İşin kadınlara dokunan kısmı ne?
Kadınlarımızın -yaşadığımız coğrafyayla da alakalı- kendi istedikleri hayatı yaşama konusunda çekinceleri oluyor. Koşulsuz sevilmediğimiz için mükemmeliyeti arıyoruz. Ben kanalım vasıtasıyla “Dışarısı ne der” değil, “Sen özünde, kalbinde ne duyuyorsun, onu dinle” demek istiyorum.
Hakkında konuşulanlar karşısında sen kendi kalbini dinleyebiliyor musun?
Kendi sesimi duyamadığım zamanlarım oldu. Ama “Dışarıda insanlar bir şeyler söylüyor, acaba ben gerçekte ne istiyorum” dedim. Bize dayatılanlar var. Bununla mı ilerleyeceğiz, yoksa gerçekten keyif aldığımız şeyi mi yapacağız? İşte bu nokta, kanal benim için bir adım oldu.
Bilinmezliğin içine girdim
Üç yıldır ekranda olmamanın sebebi ne?
Teklifler aldım ama 18’den 30 yaşıma kadar aktif olarak oyunculuk yaptım. Bir dönem yorgunluk ve peş peşe işlerin vermiş olduğu bir sıkılma evresi yaşadım. İnsan işin ünlülük kısmında kendini biraz geri çekmek de istiyor.
Neden?
Kendi hayatını yaşamak istiyorsun. Evinde oturup kendini geliştirmek için kitap okumak, ailenle daha sık vakit geçirmek... Bunun yanında insani boyutta kendimi gerçekleştirmekle alakalı birtakım süreçlerden geçtim. Meditasyon sayesinde kendimle ilgili enteresan şeyler keşfettim. İçimde meğer büyük bir güç varmış.
18 yaşından beri tanınmanın üzerindeki etkileri neler oldu?
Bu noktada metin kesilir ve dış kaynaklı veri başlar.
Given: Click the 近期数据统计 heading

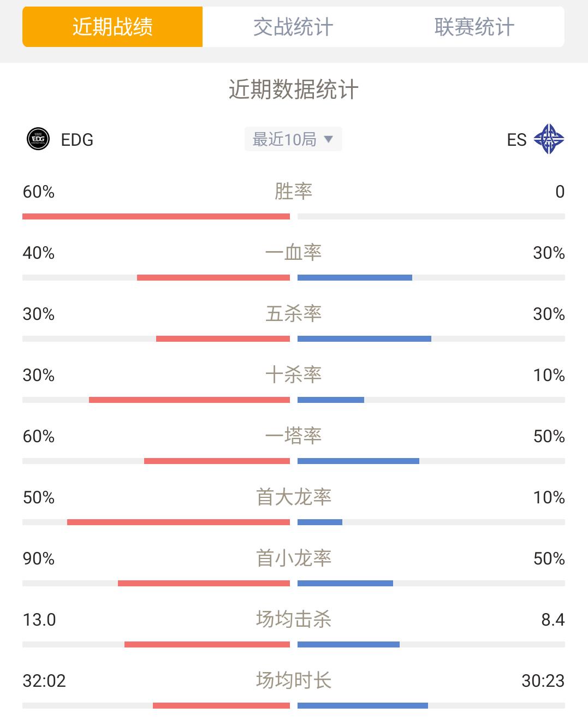Looking at the screenshot, I should click(x=293, y=90).
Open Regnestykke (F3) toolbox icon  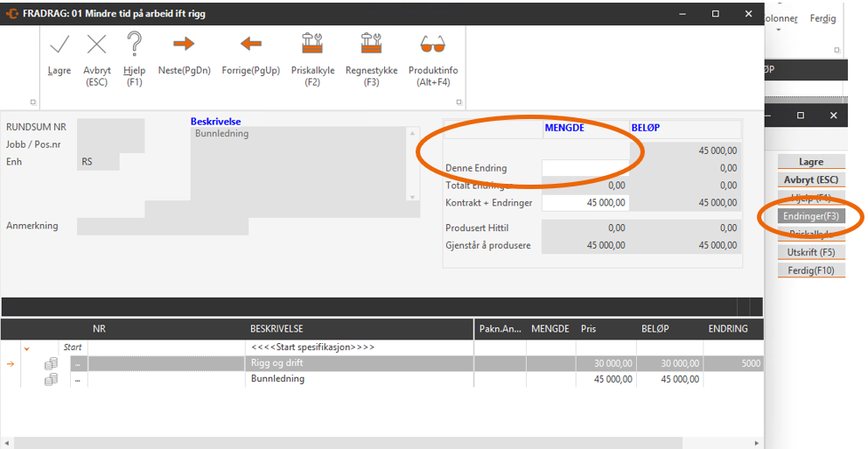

Şöhretin çok zorlandığım tarafları oldu.
Ne gibi?
Sürekli gözlerin üzerinde olması yorucu geldi. Magazin tarafına uzun süre alışamadım. Özgürlüğüme çok düşkün bir bireyim. Kendimi kısıtlanmış ve bir alana kapatılmış gibi hissettim. Bu kararı erken yaşta verebilme cesaretini gösterebilmiş olmaktan ötürü çok mutluyum ama çok zorlayıcı evrelerdi.
Anlatsana biraz...
Arkadaşlarım yaşlarının getirdiği hareketlerde bulunurken ben ciddi bir sorumluluk alıp hayatımı değiştirdim. Bir bilinmezliğin içine girdim. İşlerimden dolayı o yaşta hem maddi hem manevi olarak inanılmaz reaksiyonlar aldım. Bunu o yaşta idare etmek çok zor. Tökezlediğim zamanlar oldu. Açıkçası kaçmak istediğim anlar yaşadım. Zamanla o yaşananları olumluya çevirmeyi öğrendim, şimdi o yaşananlar bugünkü karakterimde olgunlaşarak ilerlememi sağlayan yapıtaşları.
Tepindiğim zamanlar oldu
YouTube kanalındaki ilk bölümden sonra “Merve ne kadar sağlıklı ilişkiler yaşadı da insanlara öneriler veriyor” dediler...
Geçmişi bıraktım.
Sen hiç aşk acısı çektin mi?
Aşkla ilgili yanlış bir algımız var.
Nedir?
Olayın kötü kısmına bakmakla ilgili bir meylimiz var. Aslında aşk, huzur ve güvendir. Bir şeyler sonlanabilir, hayat devam ediyor. Oradan edineceğimiz dersler tekamül için gerekli. Benim de tepindiğim zamanlar oldu. Acımdan çözüm odaklı biri olarak çıkma becerisini aşk acısıyla kazandım.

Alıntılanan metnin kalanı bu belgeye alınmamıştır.